The latest batch of SAT and ACT test results contains both good and bad news. The good news is that the gap between the scores of men and women is gradually narrowing. The bad news is that while the scores of women are rising, those of men are slipping.
Thanks to the gains by women, the average math score on the SAT, now officially known as the Scholastic Assessment Test, and the composite mean score on the American College Testing Assessment rose this year. Testing officials attributed the rise to more women taking advanced mathematics and science courses.
Overall, testing officials were pleased with the results, which were released in August, but they noted that there was still room for improvement. “We may be witnessing a gradual turnaround in academic study,’' said Donald Stewart, president of the College Board, which sponsors the SAT. “But we still have a long way to go.’'
This year’s average SAT math score, for example, increased one point, to 479 on the test’s 200 to 800 scale. But while the average math score for women rose three points to 460, the men’s average fell one point to 501. That 41-point gap is the smallest it has been since 1971.
Thirty-four percent of women who took the SAT this year had taken precalculus, 19 percent had taken calculus, and 41 percent had taken physics, compared with 1987 levels of 25 percent, 15 percent, and 34 percent, respectively.
Women’s average score on the SAT verbal section also went up this year, to 421 from 420 in 1993. But men averaged 425, down from 428 last year, so consequently the average verbal score for all test-takers fell one point to 423. African-American women outscored their male counterparts on the verbal section by six points.
More than one million students take the SAT every year. This year, 53 percent of the test-takers were women, and a record 31 percent were minorities. Because of the large volume of students taking the test, any change in average scores is considered statistically significant.
College Board officials said an increased number of test-takers could be partially responsible for the decline in the average verbal score. Since 1980, the proportion of high school graduates taking the SAT has grown from 33 percent to 42 percent; an increase in the number of test-takers leads to downward pressure on the scores, according to Stewart.
Any downward pressure on math results may have been “offset by a rise in academic study and by the significant strides women of all ethnic backgrounds have made in math and science study,’' Stewart said.
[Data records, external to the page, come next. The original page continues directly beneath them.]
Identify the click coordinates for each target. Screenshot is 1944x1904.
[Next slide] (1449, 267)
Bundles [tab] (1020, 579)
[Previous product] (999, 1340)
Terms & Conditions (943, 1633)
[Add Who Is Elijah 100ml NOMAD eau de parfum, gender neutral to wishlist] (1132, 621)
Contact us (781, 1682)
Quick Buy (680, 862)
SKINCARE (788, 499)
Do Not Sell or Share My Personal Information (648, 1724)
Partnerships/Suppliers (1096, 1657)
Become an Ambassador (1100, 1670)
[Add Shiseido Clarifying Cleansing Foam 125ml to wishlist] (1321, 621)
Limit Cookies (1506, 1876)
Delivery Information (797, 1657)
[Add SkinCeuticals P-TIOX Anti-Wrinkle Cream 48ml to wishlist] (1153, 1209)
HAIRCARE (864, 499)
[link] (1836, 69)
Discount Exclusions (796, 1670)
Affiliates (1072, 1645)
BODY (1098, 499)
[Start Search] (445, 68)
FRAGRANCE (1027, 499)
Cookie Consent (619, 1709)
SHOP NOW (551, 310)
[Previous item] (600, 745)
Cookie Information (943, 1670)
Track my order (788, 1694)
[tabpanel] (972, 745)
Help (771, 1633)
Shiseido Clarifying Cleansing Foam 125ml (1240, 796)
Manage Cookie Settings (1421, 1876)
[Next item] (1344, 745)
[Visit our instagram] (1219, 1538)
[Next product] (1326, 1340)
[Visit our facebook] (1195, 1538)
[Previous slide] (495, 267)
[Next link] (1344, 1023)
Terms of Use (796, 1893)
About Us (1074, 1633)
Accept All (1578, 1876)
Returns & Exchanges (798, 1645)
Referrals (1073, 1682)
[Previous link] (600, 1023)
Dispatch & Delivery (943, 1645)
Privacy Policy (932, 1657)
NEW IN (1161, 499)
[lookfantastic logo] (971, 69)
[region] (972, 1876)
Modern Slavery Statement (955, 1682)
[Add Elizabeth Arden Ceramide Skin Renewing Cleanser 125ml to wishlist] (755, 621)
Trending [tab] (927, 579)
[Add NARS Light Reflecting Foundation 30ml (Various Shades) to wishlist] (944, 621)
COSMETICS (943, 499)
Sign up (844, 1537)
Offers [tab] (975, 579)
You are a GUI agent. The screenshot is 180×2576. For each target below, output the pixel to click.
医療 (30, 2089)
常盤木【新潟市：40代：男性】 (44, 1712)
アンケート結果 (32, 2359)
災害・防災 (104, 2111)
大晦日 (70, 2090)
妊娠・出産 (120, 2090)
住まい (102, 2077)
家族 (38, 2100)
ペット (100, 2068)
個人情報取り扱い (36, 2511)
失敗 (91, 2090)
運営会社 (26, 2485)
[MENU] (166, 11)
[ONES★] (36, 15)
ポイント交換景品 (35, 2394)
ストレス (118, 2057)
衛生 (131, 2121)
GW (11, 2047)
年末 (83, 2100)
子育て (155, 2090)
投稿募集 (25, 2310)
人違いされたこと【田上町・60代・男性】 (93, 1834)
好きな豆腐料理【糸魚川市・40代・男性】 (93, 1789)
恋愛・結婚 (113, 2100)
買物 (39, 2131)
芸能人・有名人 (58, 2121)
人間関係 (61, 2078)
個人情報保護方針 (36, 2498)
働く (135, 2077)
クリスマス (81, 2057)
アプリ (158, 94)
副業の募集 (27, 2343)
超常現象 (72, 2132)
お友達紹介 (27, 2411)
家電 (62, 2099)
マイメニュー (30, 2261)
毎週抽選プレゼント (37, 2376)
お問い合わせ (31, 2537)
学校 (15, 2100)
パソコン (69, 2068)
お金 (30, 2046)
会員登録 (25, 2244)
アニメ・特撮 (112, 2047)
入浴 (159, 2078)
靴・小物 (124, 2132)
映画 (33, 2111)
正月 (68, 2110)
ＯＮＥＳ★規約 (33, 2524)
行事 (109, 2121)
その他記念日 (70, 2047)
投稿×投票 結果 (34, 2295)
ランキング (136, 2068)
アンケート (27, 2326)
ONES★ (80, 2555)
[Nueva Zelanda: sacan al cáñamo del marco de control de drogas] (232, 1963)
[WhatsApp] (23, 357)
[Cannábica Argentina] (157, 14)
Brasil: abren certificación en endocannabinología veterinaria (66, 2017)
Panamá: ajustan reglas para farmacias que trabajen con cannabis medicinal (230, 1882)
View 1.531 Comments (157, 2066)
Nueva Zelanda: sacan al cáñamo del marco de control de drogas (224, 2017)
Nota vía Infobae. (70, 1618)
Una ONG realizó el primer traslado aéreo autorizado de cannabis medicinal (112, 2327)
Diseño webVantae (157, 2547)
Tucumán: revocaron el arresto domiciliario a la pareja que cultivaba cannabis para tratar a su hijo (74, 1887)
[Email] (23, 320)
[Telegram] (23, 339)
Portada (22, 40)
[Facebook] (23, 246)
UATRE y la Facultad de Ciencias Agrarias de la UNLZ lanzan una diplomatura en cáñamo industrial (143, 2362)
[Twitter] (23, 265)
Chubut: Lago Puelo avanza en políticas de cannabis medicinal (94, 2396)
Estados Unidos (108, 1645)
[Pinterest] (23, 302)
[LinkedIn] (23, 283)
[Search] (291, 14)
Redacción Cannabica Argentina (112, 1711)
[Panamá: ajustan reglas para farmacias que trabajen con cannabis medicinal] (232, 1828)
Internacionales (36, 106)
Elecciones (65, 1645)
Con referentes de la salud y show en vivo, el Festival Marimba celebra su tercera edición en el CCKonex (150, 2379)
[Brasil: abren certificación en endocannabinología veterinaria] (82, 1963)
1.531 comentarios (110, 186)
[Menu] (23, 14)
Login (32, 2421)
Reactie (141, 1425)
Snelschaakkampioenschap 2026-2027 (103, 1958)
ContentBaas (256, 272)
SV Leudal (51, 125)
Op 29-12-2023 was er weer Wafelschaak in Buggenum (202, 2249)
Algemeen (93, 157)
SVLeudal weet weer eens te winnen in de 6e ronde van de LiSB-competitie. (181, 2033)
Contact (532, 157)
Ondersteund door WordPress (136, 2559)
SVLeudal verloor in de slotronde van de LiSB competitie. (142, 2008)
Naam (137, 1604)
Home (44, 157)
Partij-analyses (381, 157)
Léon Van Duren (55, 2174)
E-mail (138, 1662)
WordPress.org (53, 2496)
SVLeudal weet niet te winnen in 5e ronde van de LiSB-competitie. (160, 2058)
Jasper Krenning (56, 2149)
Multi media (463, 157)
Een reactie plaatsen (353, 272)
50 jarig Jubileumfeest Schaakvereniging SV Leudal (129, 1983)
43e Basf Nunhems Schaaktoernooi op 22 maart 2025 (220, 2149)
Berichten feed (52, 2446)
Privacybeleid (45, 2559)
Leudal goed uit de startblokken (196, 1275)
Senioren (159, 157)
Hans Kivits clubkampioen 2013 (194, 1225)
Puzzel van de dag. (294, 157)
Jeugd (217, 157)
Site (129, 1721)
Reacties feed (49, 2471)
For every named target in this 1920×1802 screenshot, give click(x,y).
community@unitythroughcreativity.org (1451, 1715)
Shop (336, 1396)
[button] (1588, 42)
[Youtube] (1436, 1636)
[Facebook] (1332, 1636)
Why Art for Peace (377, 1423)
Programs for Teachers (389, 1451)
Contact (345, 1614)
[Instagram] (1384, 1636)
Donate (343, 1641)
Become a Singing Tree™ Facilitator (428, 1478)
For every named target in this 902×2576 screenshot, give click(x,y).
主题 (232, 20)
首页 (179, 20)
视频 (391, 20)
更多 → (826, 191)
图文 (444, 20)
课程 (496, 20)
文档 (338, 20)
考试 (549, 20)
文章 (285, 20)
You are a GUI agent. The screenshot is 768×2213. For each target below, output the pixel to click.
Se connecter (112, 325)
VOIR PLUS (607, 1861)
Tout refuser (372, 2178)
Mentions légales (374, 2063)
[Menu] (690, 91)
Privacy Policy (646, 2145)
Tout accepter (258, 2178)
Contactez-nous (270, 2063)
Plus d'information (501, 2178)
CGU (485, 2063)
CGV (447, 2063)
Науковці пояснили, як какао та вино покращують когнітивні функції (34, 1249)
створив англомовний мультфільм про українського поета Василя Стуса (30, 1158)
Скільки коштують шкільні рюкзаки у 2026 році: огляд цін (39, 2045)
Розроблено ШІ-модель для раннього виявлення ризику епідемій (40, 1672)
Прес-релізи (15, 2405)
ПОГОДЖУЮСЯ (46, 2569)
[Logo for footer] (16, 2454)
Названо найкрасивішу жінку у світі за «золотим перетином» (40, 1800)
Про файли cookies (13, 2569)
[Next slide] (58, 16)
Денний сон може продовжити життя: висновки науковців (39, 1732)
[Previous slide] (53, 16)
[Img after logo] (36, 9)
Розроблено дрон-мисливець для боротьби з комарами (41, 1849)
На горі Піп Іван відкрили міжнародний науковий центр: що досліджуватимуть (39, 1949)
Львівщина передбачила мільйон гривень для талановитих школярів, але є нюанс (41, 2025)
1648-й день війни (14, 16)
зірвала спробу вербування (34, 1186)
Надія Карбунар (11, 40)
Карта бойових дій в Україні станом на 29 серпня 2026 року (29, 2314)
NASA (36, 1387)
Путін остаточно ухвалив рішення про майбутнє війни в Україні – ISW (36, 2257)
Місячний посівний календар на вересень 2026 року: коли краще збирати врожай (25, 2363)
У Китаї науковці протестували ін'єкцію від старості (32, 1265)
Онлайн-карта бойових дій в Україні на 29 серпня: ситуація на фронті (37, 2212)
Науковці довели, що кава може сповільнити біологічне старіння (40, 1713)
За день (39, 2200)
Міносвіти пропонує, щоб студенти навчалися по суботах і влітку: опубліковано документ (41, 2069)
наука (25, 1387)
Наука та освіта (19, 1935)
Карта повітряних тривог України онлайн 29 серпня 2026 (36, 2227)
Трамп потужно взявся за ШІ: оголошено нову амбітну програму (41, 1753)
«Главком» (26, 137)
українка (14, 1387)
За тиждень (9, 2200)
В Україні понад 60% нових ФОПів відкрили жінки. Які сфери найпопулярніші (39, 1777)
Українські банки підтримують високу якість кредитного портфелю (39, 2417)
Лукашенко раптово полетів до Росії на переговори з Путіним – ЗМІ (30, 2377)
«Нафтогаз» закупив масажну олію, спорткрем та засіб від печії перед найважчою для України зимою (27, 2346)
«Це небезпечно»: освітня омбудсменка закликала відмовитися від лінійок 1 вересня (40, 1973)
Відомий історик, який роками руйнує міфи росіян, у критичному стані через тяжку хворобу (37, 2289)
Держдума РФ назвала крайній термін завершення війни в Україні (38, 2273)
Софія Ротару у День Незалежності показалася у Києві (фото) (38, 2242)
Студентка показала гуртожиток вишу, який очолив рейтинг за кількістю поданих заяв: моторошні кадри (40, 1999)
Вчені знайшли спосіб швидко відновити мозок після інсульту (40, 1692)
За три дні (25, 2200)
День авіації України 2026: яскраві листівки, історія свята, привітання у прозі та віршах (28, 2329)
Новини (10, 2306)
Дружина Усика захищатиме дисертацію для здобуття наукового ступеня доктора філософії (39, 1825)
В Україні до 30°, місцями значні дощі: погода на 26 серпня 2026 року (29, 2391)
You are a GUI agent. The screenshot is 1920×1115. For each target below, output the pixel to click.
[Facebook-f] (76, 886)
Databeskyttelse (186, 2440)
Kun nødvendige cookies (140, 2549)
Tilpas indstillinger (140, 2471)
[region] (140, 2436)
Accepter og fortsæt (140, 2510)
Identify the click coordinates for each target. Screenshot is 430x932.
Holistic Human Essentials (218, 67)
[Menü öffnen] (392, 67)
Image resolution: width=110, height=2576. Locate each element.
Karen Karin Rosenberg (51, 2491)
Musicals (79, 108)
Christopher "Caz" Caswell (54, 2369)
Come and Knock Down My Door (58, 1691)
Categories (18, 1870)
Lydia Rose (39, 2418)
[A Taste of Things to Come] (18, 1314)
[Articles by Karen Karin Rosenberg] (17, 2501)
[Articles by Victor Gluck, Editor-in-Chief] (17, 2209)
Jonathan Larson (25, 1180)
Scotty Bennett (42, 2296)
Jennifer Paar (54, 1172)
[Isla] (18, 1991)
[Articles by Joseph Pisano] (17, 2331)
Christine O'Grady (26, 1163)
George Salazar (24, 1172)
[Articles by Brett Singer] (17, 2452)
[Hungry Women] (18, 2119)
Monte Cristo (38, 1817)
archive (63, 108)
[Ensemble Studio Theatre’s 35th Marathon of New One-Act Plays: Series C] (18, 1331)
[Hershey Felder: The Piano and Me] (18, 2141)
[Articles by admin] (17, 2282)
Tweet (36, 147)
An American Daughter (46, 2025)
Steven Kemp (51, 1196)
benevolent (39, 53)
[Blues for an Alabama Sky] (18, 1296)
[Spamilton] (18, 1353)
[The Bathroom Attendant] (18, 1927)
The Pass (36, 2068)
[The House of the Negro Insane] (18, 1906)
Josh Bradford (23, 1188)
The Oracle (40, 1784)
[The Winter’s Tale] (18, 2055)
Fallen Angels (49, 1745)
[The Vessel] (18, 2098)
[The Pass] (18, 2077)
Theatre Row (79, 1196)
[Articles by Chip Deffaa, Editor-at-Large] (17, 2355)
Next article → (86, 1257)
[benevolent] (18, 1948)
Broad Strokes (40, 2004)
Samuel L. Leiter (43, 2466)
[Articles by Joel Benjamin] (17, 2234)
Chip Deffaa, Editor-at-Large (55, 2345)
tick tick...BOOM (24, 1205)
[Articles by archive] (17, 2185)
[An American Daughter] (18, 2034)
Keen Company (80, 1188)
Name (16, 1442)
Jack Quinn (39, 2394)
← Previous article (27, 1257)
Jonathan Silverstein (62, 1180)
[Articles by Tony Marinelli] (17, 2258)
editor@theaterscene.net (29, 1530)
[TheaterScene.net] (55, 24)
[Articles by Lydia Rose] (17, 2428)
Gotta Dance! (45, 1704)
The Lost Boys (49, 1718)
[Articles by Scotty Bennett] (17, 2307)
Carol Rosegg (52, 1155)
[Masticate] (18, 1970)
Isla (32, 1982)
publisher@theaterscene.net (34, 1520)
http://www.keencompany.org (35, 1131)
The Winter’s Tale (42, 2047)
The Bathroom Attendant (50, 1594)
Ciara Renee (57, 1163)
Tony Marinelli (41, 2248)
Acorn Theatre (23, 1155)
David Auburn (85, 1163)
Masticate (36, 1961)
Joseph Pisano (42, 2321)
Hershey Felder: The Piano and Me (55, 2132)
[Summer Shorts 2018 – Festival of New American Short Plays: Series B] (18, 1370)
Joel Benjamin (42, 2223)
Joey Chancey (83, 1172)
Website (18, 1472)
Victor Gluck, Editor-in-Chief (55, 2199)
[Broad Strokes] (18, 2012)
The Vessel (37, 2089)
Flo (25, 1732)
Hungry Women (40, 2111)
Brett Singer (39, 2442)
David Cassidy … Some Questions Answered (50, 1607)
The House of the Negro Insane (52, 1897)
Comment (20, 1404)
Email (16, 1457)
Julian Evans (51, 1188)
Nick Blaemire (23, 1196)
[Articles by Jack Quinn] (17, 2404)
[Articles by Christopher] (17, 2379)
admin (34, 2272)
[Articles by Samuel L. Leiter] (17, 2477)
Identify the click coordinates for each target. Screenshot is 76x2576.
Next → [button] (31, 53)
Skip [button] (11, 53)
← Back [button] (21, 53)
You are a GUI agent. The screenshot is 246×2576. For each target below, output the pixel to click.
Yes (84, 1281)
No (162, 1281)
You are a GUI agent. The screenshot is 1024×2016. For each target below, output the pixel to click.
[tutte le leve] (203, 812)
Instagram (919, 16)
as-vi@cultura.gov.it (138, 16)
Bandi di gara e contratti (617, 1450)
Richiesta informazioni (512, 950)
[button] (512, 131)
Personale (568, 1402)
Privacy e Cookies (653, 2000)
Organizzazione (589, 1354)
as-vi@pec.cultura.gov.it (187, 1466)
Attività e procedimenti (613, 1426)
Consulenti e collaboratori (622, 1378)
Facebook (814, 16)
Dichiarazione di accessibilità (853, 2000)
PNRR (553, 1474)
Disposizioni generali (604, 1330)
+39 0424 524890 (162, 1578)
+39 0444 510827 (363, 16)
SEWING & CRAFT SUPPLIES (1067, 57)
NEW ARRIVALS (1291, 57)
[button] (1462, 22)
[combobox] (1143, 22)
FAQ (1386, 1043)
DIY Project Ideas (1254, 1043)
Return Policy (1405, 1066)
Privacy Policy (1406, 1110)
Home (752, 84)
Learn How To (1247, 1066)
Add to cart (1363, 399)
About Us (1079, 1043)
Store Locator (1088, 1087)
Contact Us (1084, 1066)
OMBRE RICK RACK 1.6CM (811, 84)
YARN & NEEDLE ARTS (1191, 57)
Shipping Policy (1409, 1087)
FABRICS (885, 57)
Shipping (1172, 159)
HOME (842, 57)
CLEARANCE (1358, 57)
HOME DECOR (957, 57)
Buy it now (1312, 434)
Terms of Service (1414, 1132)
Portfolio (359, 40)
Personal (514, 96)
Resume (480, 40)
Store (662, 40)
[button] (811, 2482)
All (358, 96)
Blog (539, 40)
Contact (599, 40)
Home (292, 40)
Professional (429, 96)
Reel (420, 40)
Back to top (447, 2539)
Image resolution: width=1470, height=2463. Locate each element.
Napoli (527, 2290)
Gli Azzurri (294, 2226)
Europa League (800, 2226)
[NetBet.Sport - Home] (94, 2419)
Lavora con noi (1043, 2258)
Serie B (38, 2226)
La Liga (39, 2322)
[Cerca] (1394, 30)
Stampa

The percentage of students taking English courses for four or more years has dropped, a factor that could also help explain the falling verbal scores.
Meanwhile, the mean composite score on the ACT, which was taken this year by 890,000 students, increased to 20.8 on a scale of one to 36, up from 20.7 last year.
As with the SAT, testing officials linked the ACT gain to increased college-preparatory course work, primarily by women. Women, who averaged 20.7 this year, performed only slightly below men, who scored 20.9. That is the smallest male-female scoring difference in the history of the ACT.